Conundrum Press

#ReadWomen2014, Part II

December 11th, 2014  |  Published in Blog

Yesterday, we wrote a post praising Kathryn Winograd and Cara Lopez Lee, two of our creative non-fiction authors published in the last two years as part of the #ReadWomen2014 campaign.

Today, we celebrate two poets, Eleanor Swanson and Juliana Aragón Fatula, and a novelist with a just-published book called Glassmusic, Rebecca Snow.


Every door in this hand-crafted house of poetry opens into a room inhabited by possibility.” -Andrea L. Watson, author of Collecting Life, Poets on Objects Known and Imagined

Memory’s Rooms, poetry by Eleanor Swanson

Swanson’s Conundrum collection, Memory’s Rooms, was published in 2013, and is comprised of poems that are distillations of moments and memories, using imagery and emotion as frame. In “Threnody,” the poem’s narrator starts, “On water, through glass, shining through mist/diffracting and breaking like a song interrupted…” and remembers a person long-lost, a person whom the narrator describes as, “the fish and I am the hook./Someday you will be mine again.” There is movement over the course of the poem, an affirmation of connection.

Eleanor has written several books, both fiction and poetry, always with such care and attention of linking abstractions to concrete images. As a result, we readers come to full attention when we’re in the midst of the lines, waiting to see where the poem will lead.

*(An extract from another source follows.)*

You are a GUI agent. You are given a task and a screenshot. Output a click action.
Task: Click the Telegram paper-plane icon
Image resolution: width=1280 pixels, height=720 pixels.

And then we have Crazy Chicana in Catholic City, Juliana Aragón Fatula’s first collection of poetry. Conundrum republished it in 2012. She is a fifth-generation Coloradoan and she is a three-time winner of the Southern Colorado Women’s Poetry Competition.

“Juliana Aragón Fatula writes histories so terrifying they feel as if they were written with a knife.” -Sandra Cisneros 

Cover image of Juliana Aragón Fatula's poetry collection

Crazy Chicana in Catholic City

Crazy Chicana’s poems recount Aragón Fatula’s past, her ancestors and her own life and the stories that resonate with the history of the land and the human body. Nothing is off limits in her work; she does not shy away from violence or sickness or death, all fundamental to the stories that made her into an artist.


Glassmusic, by Rebecca SnowPublished just last month, Rebecca Snow’s gorgeous novel about early twentieth-century Norway and a young girl who struggles with her pious family’s secrets and disharmony. Glassmusic explores the sometimes devastating realities of loyalty and jealousy, with philosophy, music, and love serving as her guides.

“The world through Ingrid’s eyes is fragile and fraught with danger. Snow’s debut novel is as beautiful as the frozen landscape she describes with such precision.” -Tiffany Quay Tyson, author of the forthcoming Three Rivers


We are so gratified to have such strong women represent Conundrum Press through their work. It really is a reason to celebrate.